La Coopé produit ensuite The name of this place, le premier album français de Jim. « Il a tenu à enregistrer chant et guitare tout seul, on l'a soutenu », dit Hervé, soulignant ainsi l'ampleur du défi, les mérites de l'artiste et la confiance que ceux de la Coopé ont mise en lui. Tout de même, ils lui ont fait rencontrer du monde, en particulier Sébastien Martel, guitariste de M avec lequel l'alchimie a fonctionné au point que celui-ci a enregistré et arrangé Travelling Blind, l'album à sortir de Jim. Ils attaquent d'ailleurs ensemble et avec deux autres musiciens une tournée en ce début d'année. Après la France, elle les conduira en Belgique et en Italie.

« La musique, c'est pas facile... »
Jim quittera ainsi l'hiver altiligérien où il dit se sentir comme un moine. Dans le village de Blassac, il habite une maison qui, le jour où il l'a trouvée, était encore plus sombre que lui. Le précédent propriétaire n'avait pas jugé utile d'ouvrir des fenêtres dans cette ancienne grange. Constant dans ses goûts, il avait retenu le noir pour les murs, le noir pour la moquette et quelque chose comme du brou de noix pour les plafonds lambrissés et les poutres. Jim a passé un coup de peinture et a percé des ouvertures. Il a fait ça lui-même. Mi-figue mi-raisin, il précise : « J'ai pensé que dans mon changement de vie, je pouvais faire des choses manuelles. » La moquette n'a pas bougé et le jour où il la changera, il reprendra du noir, la couleur de ses vêtements et de bon nombre de ses chansons.

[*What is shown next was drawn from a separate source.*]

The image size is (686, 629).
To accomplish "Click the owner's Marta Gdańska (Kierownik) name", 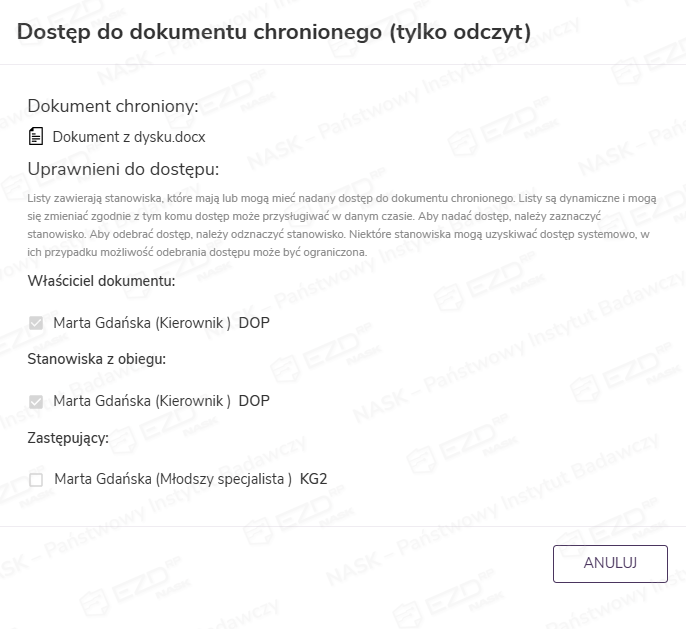I will coord(141,323).
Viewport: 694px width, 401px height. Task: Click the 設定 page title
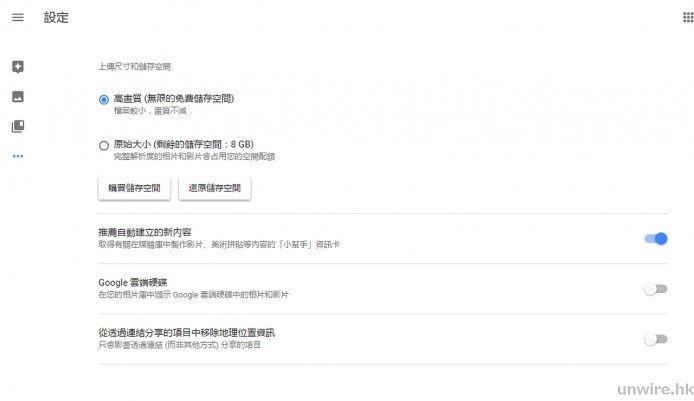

Il aime la vie d'ici, qui l'épargne des distractions, car il a besoin pour travailler d'un silence total et d'être seul. Son quotidien est rythmé par le café du matin au café de la Tour, à Lavoûte-Chilhac, où il a d'ailleurs donné son tout premier concert français un soir de fête de la musique. Puis il se balade « du côté de la rivière » (l'Allier), dans les méandres de laquelle des architectes audacieux ont bâti un décor pittoresque et vertigineux, et revient vers neuf heures pour travailler : « J'arrête quand Aki, mon fils, revient de l'école. Si tout va bien, je recommence l'après-midi. Si tout va mal, je laisse tomber et je recommence le lendemain. La musique, c'est pas tout à fait facile... En ce moment, je travaille sur trois morceaux en même temps. Le pire, c'est quand tu ne fais rien. »

Il compose des ballades folk qui souvent inspirent à ceux qui l'entendent un rapprochement avec Léonard Cohen. Quant aux paroles, elles disent « des choses de “humanity”, de l'amitié, de la tristesse. Mais je laisse mes textes ouverts pour une interprétation ». « C'est plutôt “cryptic”, dit Mireille, car à la maison, on parle ordinairement le franglais. Une de ses chansons, The rider, a séduit la rockeuse anglaise PJ Harvey, qui l'a reprise.

À la Coopérative de Mai, on prédit à Jim un bel avenir. Hervé Deffontis : « On a toujours voulu lui faire rencontrer des gens parce que, pour nous, son avenir n'est pas ici. C'est sûr qu'il nous réserve encore de belles surprises. » Jim doit être mûr. À l'écouter, il semble qu'il a pris racines : « Aujourd'hui, je ne me sens plus un étranger. Je suis “part of the scenery (je fais partie du décor). »

 

Bonus track
Quand il ne travaille pas, Jim écoute de tout, n'ayant qu'une exigence, que ce soit « bien fait ». À côté de sa platine, le jour où nous l'avons rencontré :

  • Bob Dylan - Modern Times  
  • Karen Dalton - It's so hard to tell who's going to love you best
    Chanteuse américaine de folk et de blues décédée en 1993 à l'âge de 55 ans. Cet album date de 1969. Réédité depuis.
  • Las ondas marteles  - Y despues de todo
    Il s'agit du groupe formé par Sébastien Martel avec son frère Nicolas et une contrebassiste, Sarah Murcia.